TWO-DIMENSIONAL GEL-ELECTROPHORESIS OF NEUROSECRETORY POLYPEPTIDES IN CRUSTACEAN EYESTALK

A knowledge of the precise location of neurosecretory cell bodies is a prerequisite for studying the synthesis and subsequent processing of neurosecretory polypeptides stored in axon terminals comprising the sinus gland of the crustacean eyestalk. Structural data establish that the X organ in the medulla terminalis ganglion (mtXo) of the crayfish eyestalk represents 90-95% of the cell bodies actively synthesizing neurosecretory vesicles stored in the neurohemal sinus gland (Fig. 4). These cell bodies transport rather than accumulate neurosecretory vesicles as judged by light and electron microscopy suggesting that neurohormone precursors, but not subsequently stored products, might be found there.

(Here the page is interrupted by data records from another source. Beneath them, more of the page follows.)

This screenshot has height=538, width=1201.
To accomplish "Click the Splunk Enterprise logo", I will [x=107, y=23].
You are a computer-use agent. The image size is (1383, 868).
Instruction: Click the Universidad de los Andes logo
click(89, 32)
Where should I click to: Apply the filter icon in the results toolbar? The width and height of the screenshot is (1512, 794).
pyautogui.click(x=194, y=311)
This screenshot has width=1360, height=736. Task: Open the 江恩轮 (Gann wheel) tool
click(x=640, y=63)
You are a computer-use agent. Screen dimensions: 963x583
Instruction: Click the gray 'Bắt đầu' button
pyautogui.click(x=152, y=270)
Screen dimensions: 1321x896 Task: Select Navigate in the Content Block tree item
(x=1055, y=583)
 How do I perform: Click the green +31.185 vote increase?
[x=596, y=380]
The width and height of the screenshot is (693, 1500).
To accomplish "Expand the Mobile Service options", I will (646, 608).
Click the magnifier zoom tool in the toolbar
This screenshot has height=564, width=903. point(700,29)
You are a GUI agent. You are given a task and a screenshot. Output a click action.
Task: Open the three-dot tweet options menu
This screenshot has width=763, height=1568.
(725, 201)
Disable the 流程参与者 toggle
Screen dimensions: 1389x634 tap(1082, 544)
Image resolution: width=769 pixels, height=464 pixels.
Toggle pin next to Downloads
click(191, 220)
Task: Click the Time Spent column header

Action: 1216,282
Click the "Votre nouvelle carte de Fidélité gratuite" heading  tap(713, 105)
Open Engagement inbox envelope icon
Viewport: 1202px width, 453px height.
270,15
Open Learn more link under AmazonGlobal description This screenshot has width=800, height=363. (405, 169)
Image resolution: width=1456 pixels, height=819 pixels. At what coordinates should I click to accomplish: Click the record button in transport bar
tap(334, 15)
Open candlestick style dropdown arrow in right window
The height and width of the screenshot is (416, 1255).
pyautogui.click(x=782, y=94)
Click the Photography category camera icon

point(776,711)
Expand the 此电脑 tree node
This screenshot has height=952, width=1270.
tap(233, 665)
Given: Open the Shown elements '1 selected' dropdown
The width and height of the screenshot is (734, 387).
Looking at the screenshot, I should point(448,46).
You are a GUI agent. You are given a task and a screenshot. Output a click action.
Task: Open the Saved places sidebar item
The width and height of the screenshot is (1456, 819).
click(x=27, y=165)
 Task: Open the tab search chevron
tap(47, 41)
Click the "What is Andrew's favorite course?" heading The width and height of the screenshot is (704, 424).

Two-dimensional electrophoresis of sinus gland and mtXo homogenates support this hypothesis. In crayfish, lobster and blue crab, stained two-dimensional gels display a number of sinus gland-specific polypeptides whose high concentrations and low molecular weights are consistent with stored neurosecretory material (Table 1). These neuropeptides are not detected in mtXo homogenates or in non-neurosecretory neural tissue with Coomassie Blue staining. By decreasing the porosity of the second dimension, the two-dimensional gel technique has proven useful in determining the molecular weights of a variety of neurosecretory polypeptides stored in the sinus gland. The crayfish and lobster store several polypeptides of ca. 7,000 Dalton. The blue crab stores two 7,000, two 13,000 and three 20,000 Dalton sinus gland polypeptides detected in stained gels. Following a 4 h incubation in3H-labelled amino acids, predominantly labelled 19,000-21,000 Dalton polypeptides are detected in crayfish mtXo homogenates by 2-D gel autoradiography (Fig. 12). Concomitantly, three labelled polypeptides (4,000-10,000 Dalton) appear in the sinus gland (Fig. 13), suggesting that they are cleaved from 19,000-21,000 Dalton molecules. This study is the first to examine neurosecretory precursors and their putative cleavage products in the Crustacea. © 1979 Springer-Verlag.